#### Task:
Convert the lines starting with the one that contains "Task: Click the Tiempo horizontal axis title" and going on through the one that contains "Action: [x=641, y=631]" into a numbered list, leaving out any blank lines.

#### Records shown:

..........

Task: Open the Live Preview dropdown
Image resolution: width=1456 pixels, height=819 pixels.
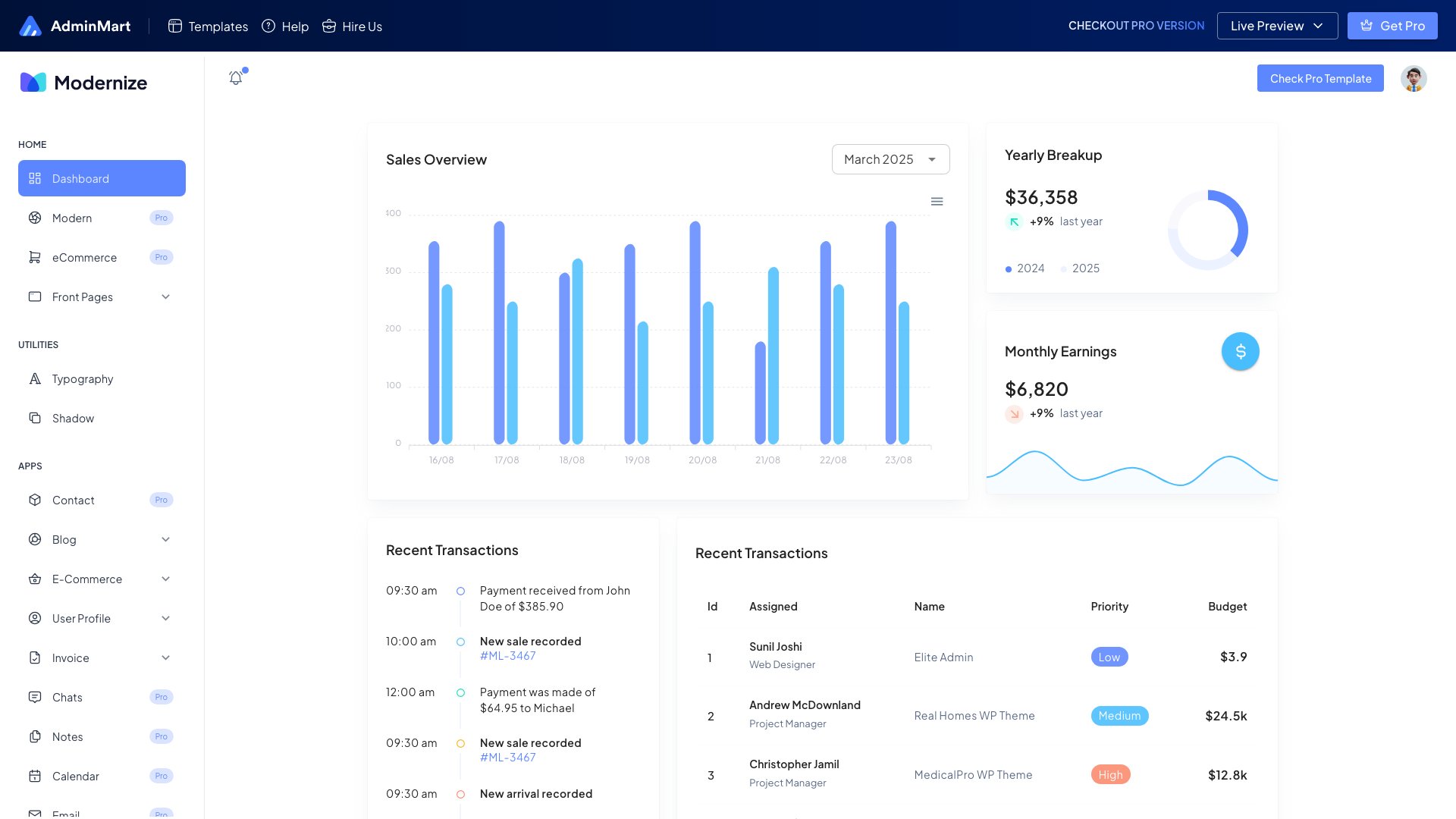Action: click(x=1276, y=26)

..........

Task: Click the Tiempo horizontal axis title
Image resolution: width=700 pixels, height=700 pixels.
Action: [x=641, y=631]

..........

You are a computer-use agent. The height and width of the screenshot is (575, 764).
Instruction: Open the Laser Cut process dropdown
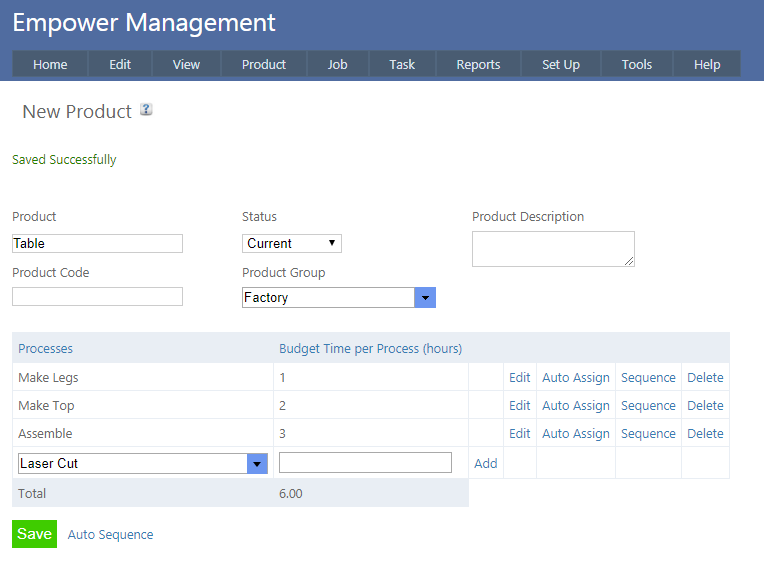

..........

#### Task response:
1. Task: Click the Tiempo horizontal axis title
2. Image resolution: width=700 pixels, height=700 pixels.
3. Action: [x=641, y=631]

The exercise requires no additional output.